Analgesic potencies of relatively selective agonists for mu, delta and kappa subtypes of opioid receptors, morphine, [D-Ala2,D-Leu5]-enkephalin (DADL) and ethylketocyclazocine (EKC), respectively, were examined with the tail-pinch test in the rat, when microinjected into the brain stem regions relevant to analgesia such as the nucleus reticularis paragigantocellularis (NRPG), nucleus raphe magnus (NRM) and periaqueductal gray matter (PAG), and into the lumbar subarachnoid space (LSS). Morphine, DADL and EKC produced dose-dependent analgesic effects at the NRPG, NRM, PAG and LSS. The ED50 values indicated that morphine was more potent than DADL at the NRPG and LSS but less at the NRM and PAG. EKC was the weakest at all the injection sites.
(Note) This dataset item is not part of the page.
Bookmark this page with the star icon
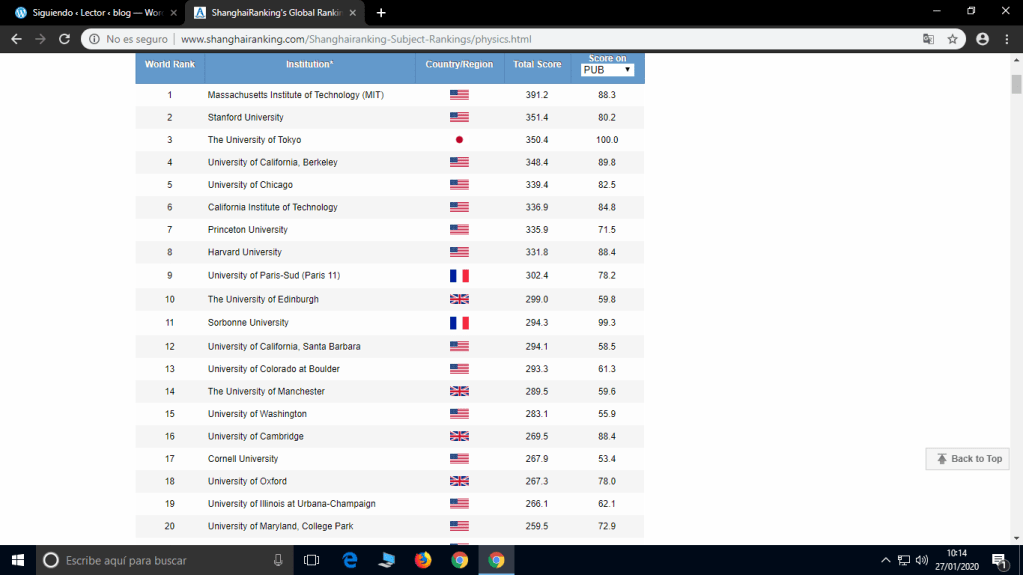This screenshot has width=1023, height=575. click(x=953, y=39)
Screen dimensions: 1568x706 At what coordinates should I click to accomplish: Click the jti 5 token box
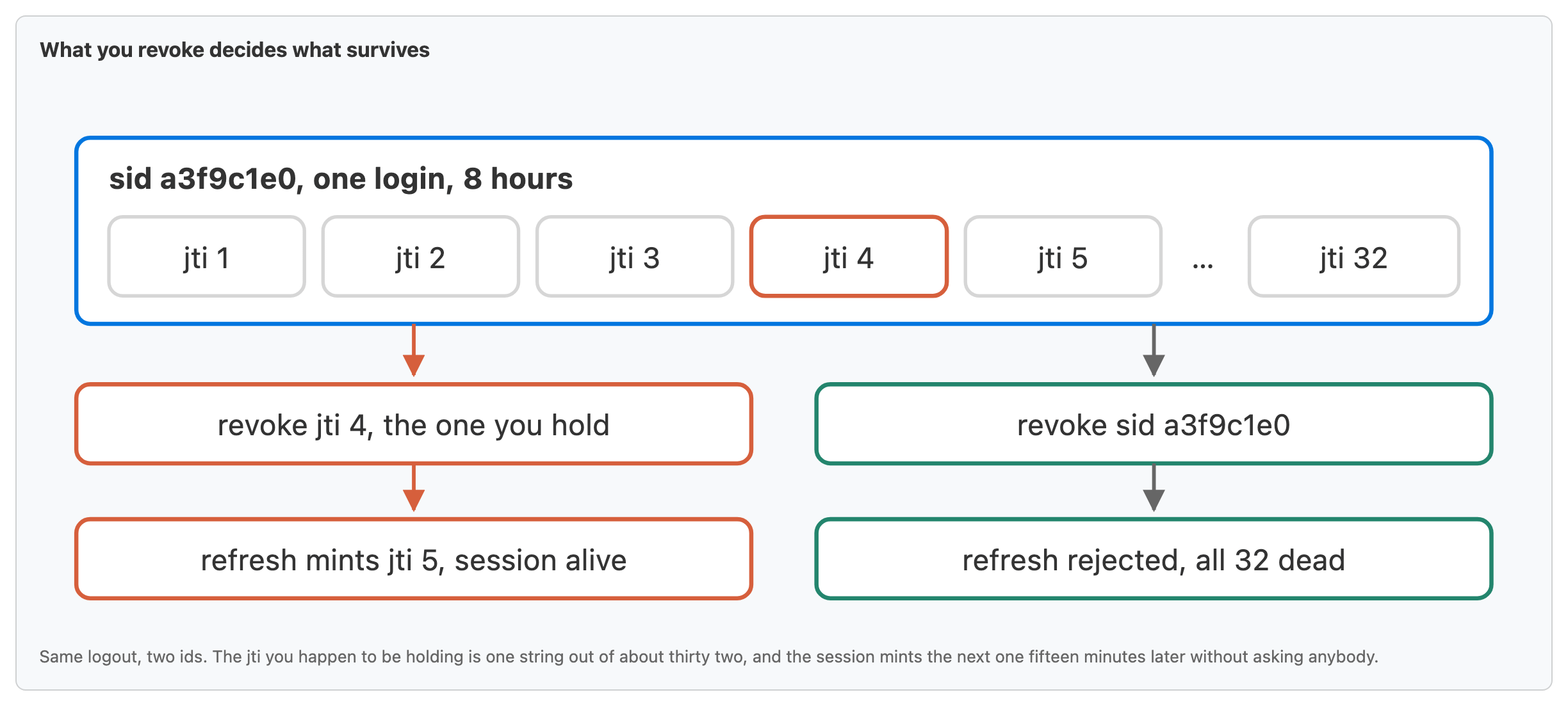click(1063, 257)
Further, naloxone (0.1 mg/kg, s.c.) significantly antagonized the analgesic effect of morphine but not that of DADL or EKC at the NRPG. These findings suggest that mu, delta and kappa subtypes of opioid receptors mediate analgesia, and that the extent of contribution of each subtype to the production of analgesia differs among the CNS sites examined in this study.